> **Data to use**
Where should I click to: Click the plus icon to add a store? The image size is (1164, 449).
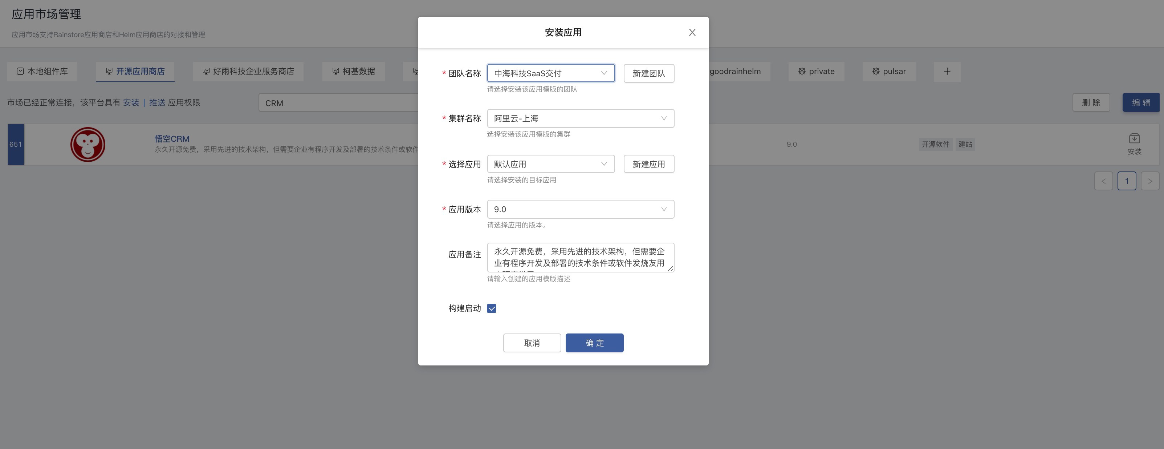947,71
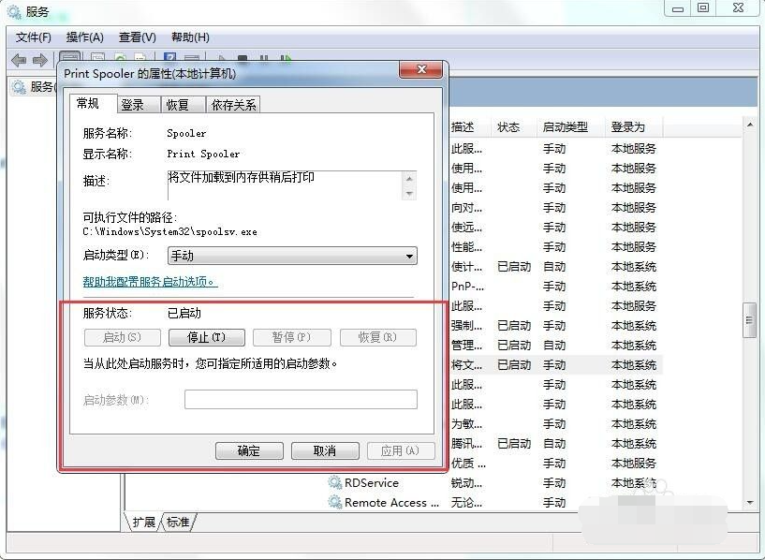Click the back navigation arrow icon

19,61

--

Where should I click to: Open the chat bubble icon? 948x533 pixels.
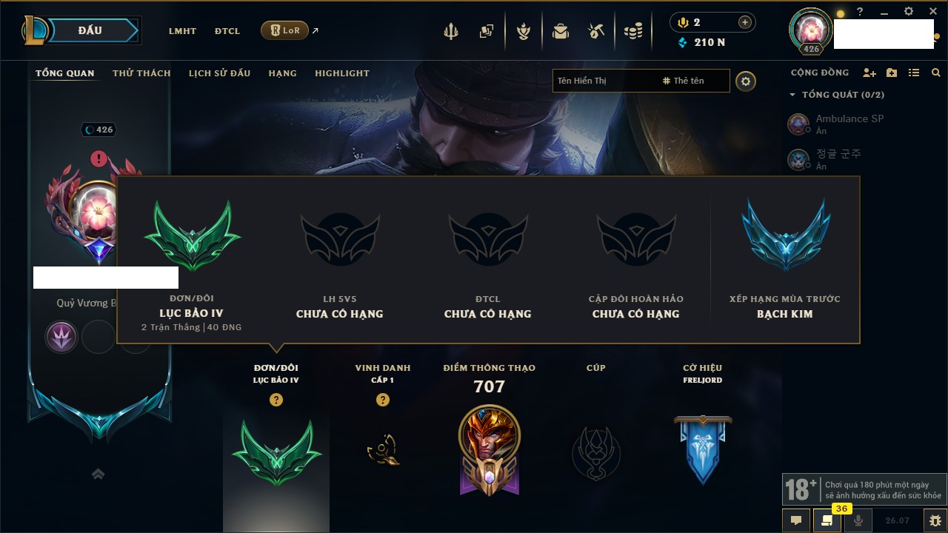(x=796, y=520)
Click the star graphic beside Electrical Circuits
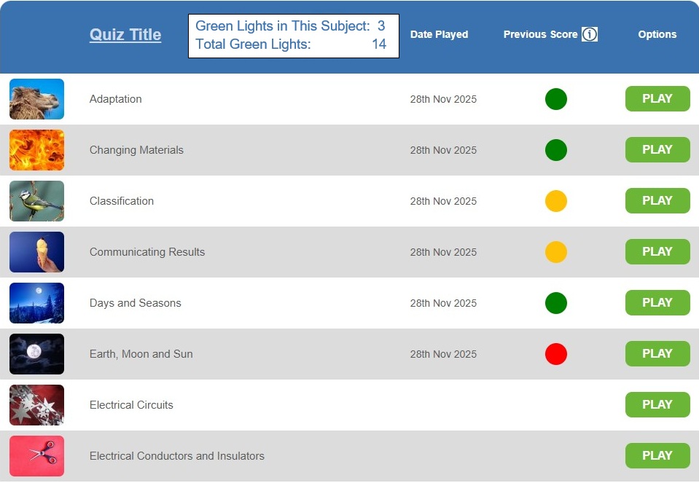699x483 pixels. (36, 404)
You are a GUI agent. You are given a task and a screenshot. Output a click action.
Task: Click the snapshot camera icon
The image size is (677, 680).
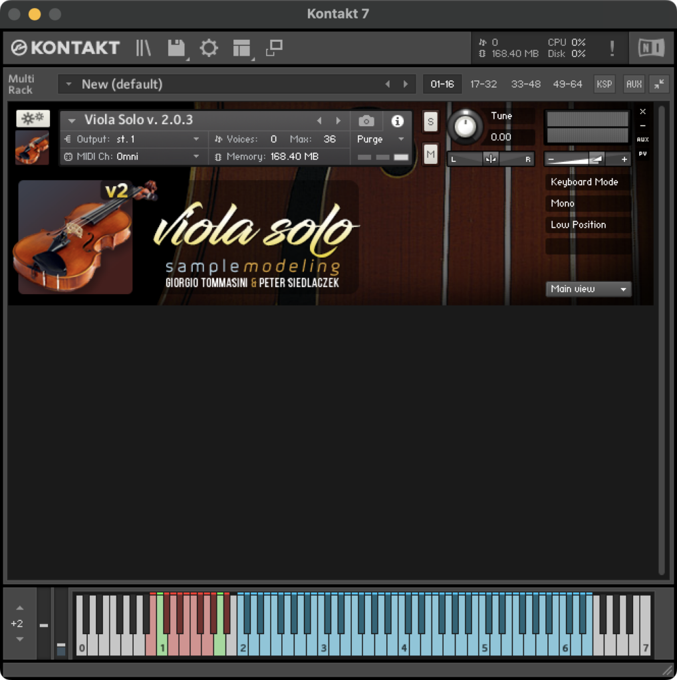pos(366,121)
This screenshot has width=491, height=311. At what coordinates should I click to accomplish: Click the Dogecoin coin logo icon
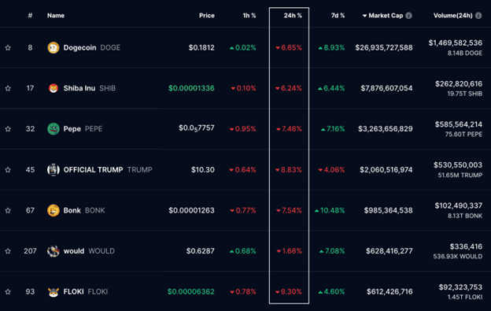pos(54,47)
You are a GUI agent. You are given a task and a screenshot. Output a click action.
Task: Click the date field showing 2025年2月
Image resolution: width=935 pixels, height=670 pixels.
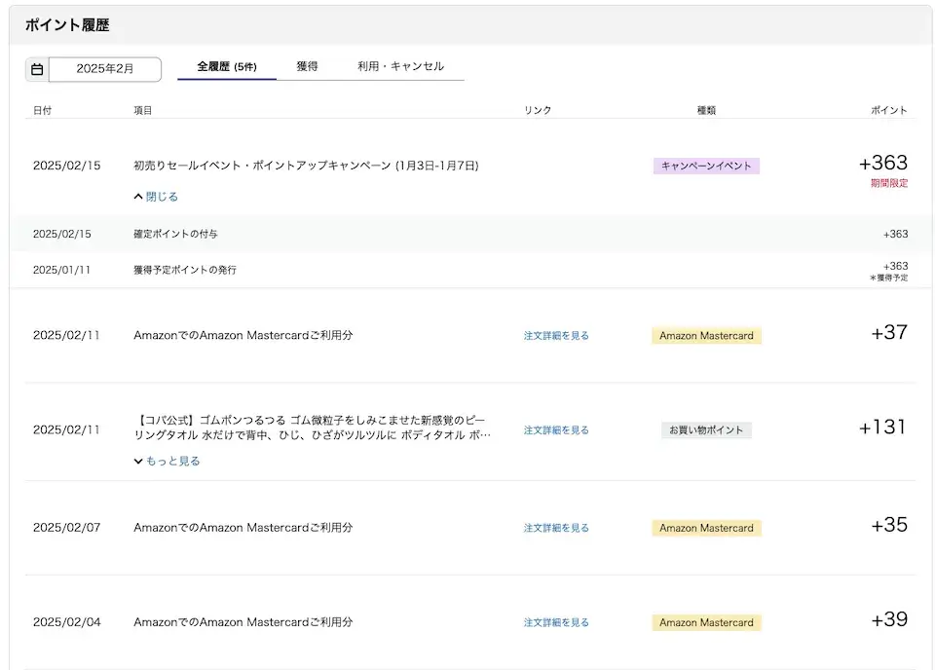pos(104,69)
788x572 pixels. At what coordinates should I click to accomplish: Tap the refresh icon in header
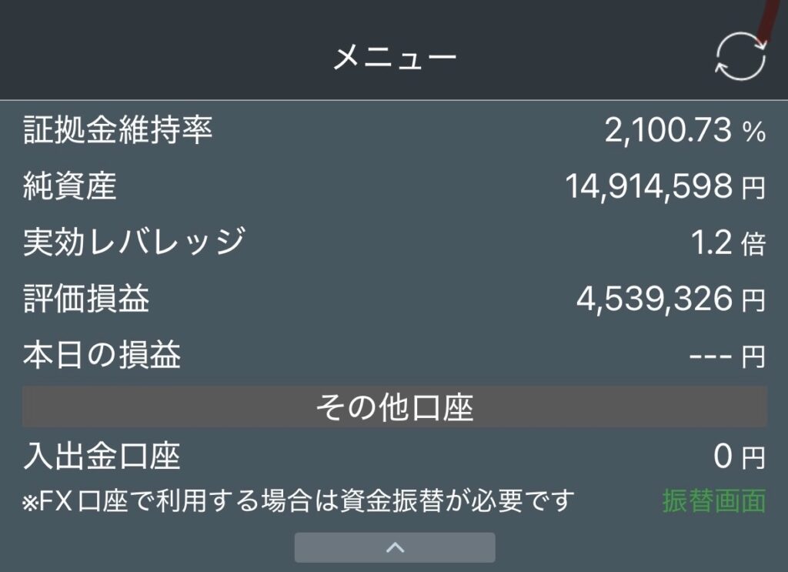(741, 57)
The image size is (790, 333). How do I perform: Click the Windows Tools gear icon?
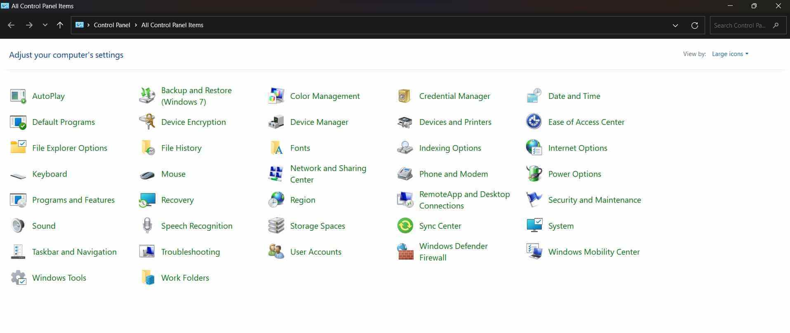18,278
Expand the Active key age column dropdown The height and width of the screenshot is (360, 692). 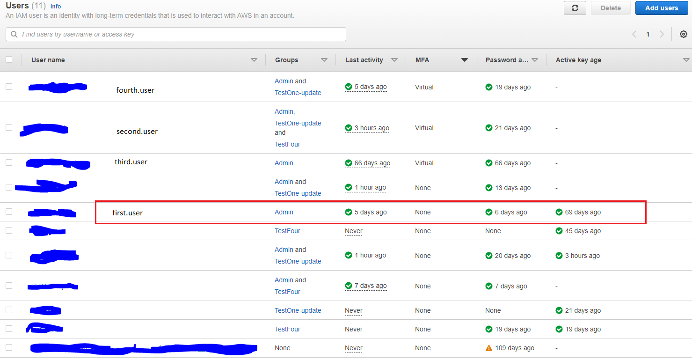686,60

> **Job**
Express the material between the lines holding "Where should I click to: Open" and "699x483 pixels. (36, 404)", inclusive, as a two-column CSV with the headers instruction and coordinates. Give one row for each item, put each value in one quoted field with line breaks turned into spaces, and leave out the pictures.

> **Full response**
instruction,coordinates
"Where should I click to: Open the chat bubble icon? 948x533 pixels.","(x=796, y=520)"
"Click the star graphic beside Electrical Circuits","699x483 pixels. (36, 404)"